The statistical analysis, standardization, and reporting of high-stakes test scores require the normal distribution of scores. This is true whether the test developer is using classical or modern test theory as the underlying psychometric model (Crocker & Algina, 1986). The problem with this in LOA is the assumption not only that some learners must (by definition) get scores below the average, but also that there must be an average, and there must be scores. But if performances were to be given numerical grades, in LOA the aim would be to achieve a negatively skewed distribution, in which most scores are towards the higher end of the curve. This relates to the fundamental purpose of all assessment for learning: it is a set of interventions designed to improve performance. It is, therefore, a profoundly different paradigm to that which governs the construction of high-stakes tests. In LAL programs for LOA, any statistical component would, therefore, focus upon criterion-related measures that may help in assessing learner progress (Brown & Hudson, 2002).
Ideally, there would be no scores at all in LOA. The intention is not to interpret scores in terms of the distribution of a larger population of test takers, but to benchmark learners against a criterion (Fulcher & Svalberg, 2013). This may be a set of hierarchical performance descriptors that represent hypothesized levels of L2 development (e.g., Isaacs et al., 2018), or more radically on the current ability level of an individual learner. In the latter case, the learner is their own criterion, and the intervention of the assessment is designed to “construct a future with the learners during the assessment itself” (Poehner et al., 2019, p. 52). The interpretation of performance is, therefore, radically local, focusing on the individual and their own learning needs. To strengthen interpretation at the level of the individual, LAL needs to include learner-centered techniques such as portfolios, problem-based learning, learner-created achievement checklists, and learning diaries for reflection.

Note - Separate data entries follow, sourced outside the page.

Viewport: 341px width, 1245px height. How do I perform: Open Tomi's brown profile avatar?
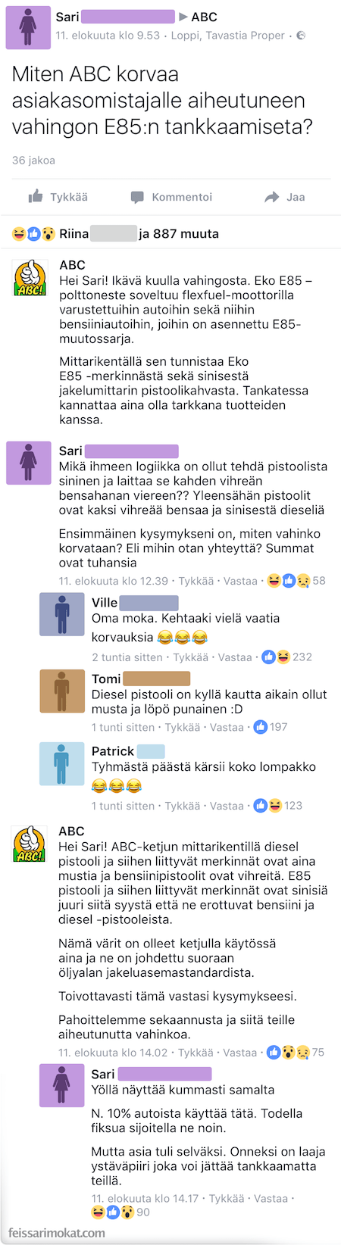click(62, 691)
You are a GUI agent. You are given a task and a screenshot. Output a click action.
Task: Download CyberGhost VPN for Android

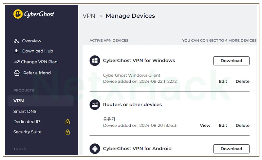tap(231, 149)
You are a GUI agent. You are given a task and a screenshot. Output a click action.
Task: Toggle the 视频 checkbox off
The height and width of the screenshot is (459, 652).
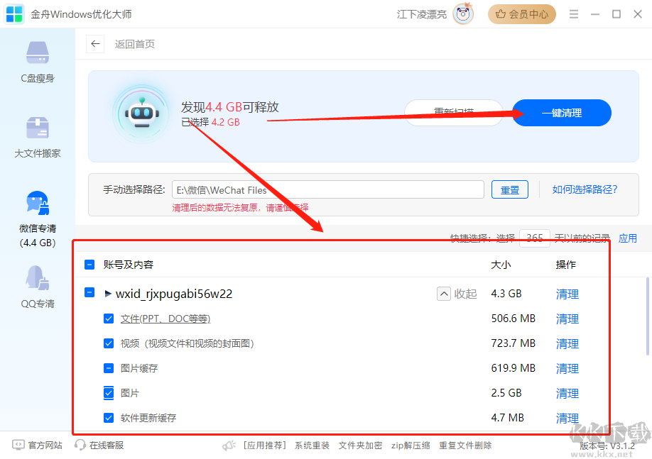point(109,343)
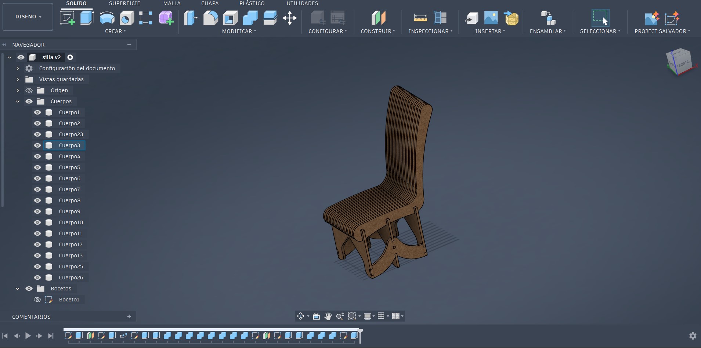Select the Crear Boceto sketch tool

[x=67, y=18]
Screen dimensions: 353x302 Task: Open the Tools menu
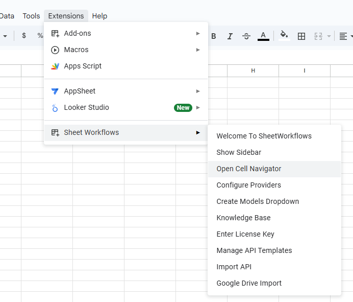click(x=31, y=16)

Generalization and Extrapolation
Kane et al. (1999) suggested that test score meaning is determined by two types of inferences (Fulcher, 2015b, p. 4). The first is a generalizability inference that the test score achieved on one form of the test would be comparable to the score achieved on any other form of the test. This would include achieving a similar score across all the facets of the test, such as interlocutor, rater, and task. The second type of inference is termed extrapolation, and is defined as the meaning and relevance of the score to a real-world language use context beyond the test to which we wish to make a prediction. In other words, what does the test score tell us about the likely performance of a test taker in non-test conditions? These inferences are fundamental to the construction of validity arguments for high- stakes tests. But in LOA, we are not concerned with whether a learner performs similarly across task types or interlocutors. Nor are we particularly concerned with whether or not they can perform language tasks in the real world at the present time. The inference of primary concern is that made by both the teacher and the learner about how their language ability is developing through engaging with a language-rich environment created by innovative teachers. In a sense, this is the only purely negative critical variance between the two paradigms.

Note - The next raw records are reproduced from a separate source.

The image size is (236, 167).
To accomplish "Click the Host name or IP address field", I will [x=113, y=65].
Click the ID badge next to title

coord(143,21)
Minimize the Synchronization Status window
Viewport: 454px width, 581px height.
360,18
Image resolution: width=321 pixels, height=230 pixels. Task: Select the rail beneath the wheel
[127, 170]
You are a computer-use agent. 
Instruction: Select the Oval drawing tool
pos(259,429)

The Meaning of Validity in LOA
LAL in LOA requires teachers to understand the seven variances so far described so that they may apply validity concepts appropriately to each paradigm in both research and practice. The single validity concept that distinguishes the LOA paradigm from the high-stakes standardized paradigm is “change” as a validity criterion. The assumption underlying the seven variances is that in high stakes there will be no change in outcomes across test facets (including time) if no significant learning has taken place. Learning over time (like language attrition) is also a threat to score interpretation. This is why the score on many high-stakes tests has a limited recognition period, after which the test must be taken again.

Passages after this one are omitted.